- _Exercise inputs_
-----

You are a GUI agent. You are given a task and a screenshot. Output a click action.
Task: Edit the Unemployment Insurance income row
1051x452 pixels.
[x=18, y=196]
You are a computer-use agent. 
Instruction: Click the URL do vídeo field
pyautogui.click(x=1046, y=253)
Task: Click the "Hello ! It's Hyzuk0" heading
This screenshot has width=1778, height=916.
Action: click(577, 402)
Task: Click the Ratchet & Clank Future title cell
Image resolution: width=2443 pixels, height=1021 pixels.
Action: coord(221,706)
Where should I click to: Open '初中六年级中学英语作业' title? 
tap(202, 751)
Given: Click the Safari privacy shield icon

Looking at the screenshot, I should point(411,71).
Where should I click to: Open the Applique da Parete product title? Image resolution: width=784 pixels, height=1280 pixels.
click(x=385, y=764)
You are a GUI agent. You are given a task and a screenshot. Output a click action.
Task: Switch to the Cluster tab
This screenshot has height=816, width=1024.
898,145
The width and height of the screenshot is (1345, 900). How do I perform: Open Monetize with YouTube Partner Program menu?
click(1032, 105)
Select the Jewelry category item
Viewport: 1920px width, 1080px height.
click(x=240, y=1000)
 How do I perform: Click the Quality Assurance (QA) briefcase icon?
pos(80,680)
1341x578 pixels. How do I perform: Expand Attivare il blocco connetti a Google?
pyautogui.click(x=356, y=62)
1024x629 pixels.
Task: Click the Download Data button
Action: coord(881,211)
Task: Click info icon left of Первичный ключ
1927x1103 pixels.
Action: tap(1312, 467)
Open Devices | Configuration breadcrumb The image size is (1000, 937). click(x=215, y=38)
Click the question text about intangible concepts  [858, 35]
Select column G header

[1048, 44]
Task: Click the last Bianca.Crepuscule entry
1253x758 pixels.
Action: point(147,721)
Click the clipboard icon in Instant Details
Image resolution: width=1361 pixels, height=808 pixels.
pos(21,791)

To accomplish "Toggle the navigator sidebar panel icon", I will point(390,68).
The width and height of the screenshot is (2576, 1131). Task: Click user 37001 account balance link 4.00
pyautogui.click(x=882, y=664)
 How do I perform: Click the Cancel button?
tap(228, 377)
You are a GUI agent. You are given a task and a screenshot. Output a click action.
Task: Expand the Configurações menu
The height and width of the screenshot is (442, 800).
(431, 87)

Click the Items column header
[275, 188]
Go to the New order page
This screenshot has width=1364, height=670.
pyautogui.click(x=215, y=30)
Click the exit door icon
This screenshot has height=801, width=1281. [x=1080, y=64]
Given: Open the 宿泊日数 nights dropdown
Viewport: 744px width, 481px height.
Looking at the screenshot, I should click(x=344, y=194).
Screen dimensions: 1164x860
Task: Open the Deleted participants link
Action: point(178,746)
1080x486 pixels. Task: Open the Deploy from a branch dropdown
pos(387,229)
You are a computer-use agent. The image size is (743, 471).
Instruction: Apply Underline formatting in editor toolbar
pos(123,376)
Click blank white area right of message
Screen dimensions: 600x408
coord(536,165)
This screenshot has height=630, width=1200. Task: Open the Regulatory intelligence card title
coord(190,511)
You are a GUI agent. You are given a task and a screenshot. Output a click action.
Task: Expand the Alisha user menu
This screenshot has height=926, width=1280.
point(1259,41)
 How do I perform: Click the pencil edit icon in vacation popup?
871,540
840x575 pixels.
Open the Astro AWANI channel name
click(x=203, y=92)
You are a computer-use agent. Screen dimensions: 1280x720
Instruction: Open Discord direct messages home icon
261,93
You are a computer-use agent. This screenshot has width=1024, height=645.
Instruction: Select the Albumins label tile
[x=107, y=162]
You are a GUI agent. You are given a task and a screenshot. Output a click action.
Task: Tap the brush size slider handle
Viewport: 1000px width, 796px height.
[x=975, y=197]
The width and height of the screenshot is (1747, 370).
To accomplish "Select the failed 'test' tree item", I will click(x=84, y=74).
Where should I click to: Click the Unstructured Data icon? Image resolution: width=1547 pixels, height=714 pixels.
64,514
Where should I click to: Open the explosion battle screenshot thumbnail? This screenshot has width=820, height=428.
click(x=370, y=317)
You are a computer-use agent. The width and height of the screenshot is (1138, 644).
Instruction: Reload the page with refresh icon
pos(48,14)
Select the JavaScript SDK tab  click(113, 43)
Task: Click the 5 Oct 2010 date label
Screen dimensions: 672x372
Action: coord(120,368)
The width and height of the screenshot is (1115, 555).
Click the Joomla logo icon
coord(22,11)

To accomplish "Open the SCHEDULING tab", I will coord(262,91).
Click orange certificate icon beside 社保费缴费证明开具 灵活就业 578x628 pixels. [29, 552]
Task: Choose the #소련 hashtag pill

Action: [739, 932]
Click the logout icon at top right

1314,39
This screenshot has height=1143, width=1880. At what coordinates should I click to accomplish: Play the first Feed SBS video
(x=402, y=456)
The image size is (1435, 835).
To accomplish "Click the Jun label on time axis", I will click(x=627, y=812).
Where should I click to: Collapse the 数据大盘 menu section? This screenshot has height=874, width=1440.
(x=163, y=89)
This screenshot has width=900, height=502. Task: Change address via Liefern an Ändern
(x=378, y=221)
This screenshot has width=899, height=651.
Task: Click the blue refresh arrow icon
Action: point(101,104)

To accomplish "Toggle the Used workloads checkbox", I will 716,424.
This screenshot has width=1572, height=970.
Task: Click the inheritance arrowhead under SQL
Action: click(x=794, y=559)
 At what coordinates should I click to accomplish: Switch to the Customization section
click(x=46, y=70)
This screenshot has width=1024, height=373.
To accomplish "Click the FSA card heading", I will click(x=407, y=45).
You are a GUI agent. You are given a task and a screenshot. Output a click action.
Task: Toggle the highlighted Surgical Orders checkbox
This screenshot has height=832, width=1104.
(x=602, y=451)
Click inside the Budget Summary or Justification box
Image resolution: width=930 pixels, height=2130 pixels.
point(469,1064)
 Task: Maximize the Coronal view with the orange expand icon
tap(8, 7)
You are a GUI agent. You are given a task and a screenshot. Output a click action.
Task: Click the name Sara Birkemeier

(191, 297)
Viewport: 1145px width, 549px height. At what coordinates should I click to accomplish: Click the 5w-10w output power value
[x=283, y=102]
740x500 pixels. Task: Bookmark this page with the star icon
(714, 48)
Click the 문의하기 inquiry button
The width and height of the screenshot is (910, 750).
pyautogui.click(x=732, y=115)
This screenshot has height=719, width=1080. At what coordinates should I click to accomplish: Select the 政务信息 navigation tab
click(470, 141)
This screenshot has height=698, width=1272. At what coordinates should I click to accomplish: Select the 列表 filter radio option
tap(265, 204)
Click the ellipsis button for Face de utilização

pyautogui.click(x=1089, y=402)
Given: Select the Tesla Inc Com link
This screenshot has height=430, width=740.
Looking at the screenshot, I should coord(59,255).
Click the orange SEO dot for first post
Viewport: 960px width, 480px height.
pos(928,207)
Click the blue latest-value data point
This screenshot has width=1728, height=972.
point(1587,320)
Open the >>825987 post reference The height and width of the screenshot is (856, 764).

-----

- _Work task_
Using the data above, print exactly the lines from the line that contains "This screenshot has width=900, height=502." through the line that contains "Task: Toggle the", with both included.

- _Answer area_
This screenshot has width=900, height=502. Task: Change address via Liefern an Ändern
(x=378, y=221)
This screenshot has width=899, height=651.
Task: Click the blue refresh arrow icon
Action: point(101,104)

To accomplish "Toggle the Used workloads checkbox", I will 716,424.
This screenshot has width=1572, height=970.
Task: Click the inheritance arrowhead under SQL
Action: click(x=794, y=559)
 At what coordinates should I click to accomplish: Switch to the Customization section
click(x=46, y=70)
This screenshot has width=1024, height=373.
To accomplish "Click the FSA card heading", I will click(x=407, y=45).
You are a GUI agent. You are given a task and a screenshot. Output a click action.
Task: Toggle the highlighted Surgical Orders checkbox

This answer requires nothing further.